Réponse de le 15/11/2016 à 1:44 :
"rejetée par ses peuples"

Ce n'est pas ce que disent les sondages, notamment sur la question de la défense européenne, où nos dirigeants sont remarquablement en retard sur leurs peuples.

Le problème est que ces dirigeants ne pensent qu'à conserver à leur niveau les prérogatives régaliennes qui font le prestige de leur poste.

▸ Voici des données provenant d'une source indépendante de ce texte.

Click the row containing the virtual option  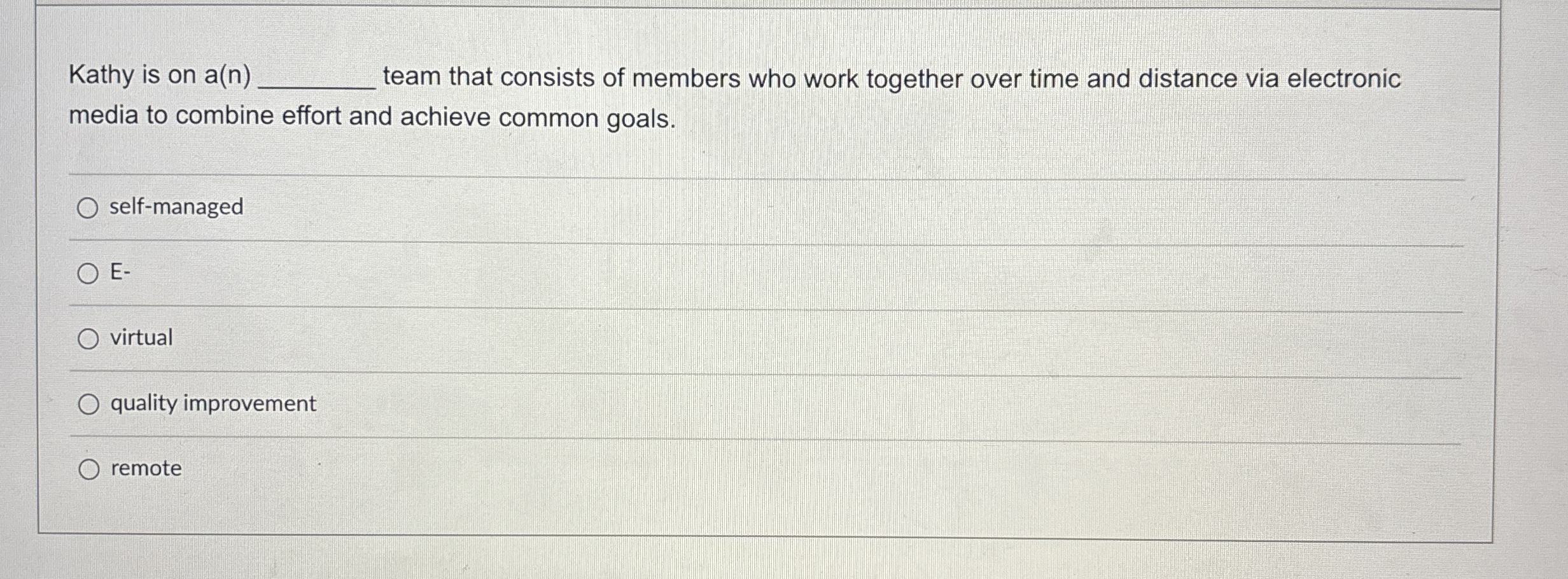[764, 338]
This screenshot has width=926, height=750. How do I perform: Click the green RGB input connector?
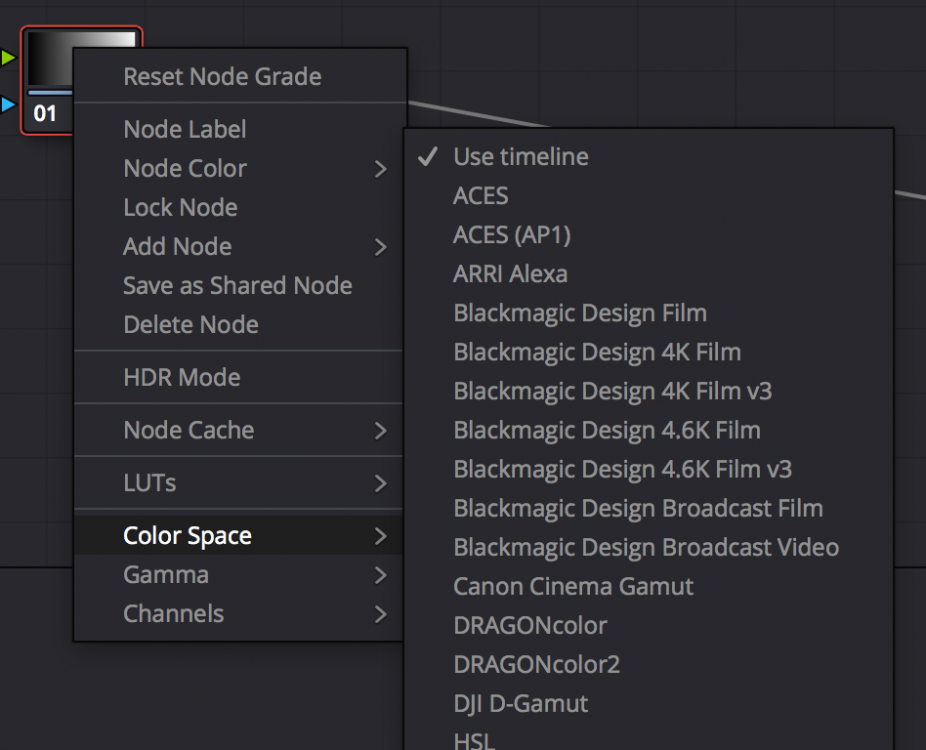[x=8, y=58]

Ils les gèrent de manière inefficace vu que les États européens sont (individuellement) trop petits et trop faibles pour faire face à des crises type migrants ou Ukraine, mais n'y changent rien par orgueil ou par manque de vision.
Réponse de le 15/11/2016 à 9:19 :
Il y a les sondages et il y a les référendums qui contredisent systématiquement les sondages.

Il y a la théorie et il y a la pratique qui dément de plus en plus souvent la théorie.

Les sondages donnaient le leave anglais gagnant et donnaient la victoire pour Clinton.

On dirait donc bien que sur des questions d'ampleur les sondages se plantent régulièrement.

Vous dites qu'ils veulent conserver leurs avantages régaliens mais pourtant le néolibéralisme, à savoir la dictature économique oligarchique, a été validée par tous les dirigeants de chaque pays.

Politiciens européens et politiciens nationaux s'entendent à merveille arrêtez de faire croire qu'il y aurait un camp contre l'autre, il n'y en a pas, il y a juste le seul et unique camp de la compromission généralisée entre politiciens et hommes d'affaires.

Ouvrez-les yeux, c'est facile maintenant de voir avec internet.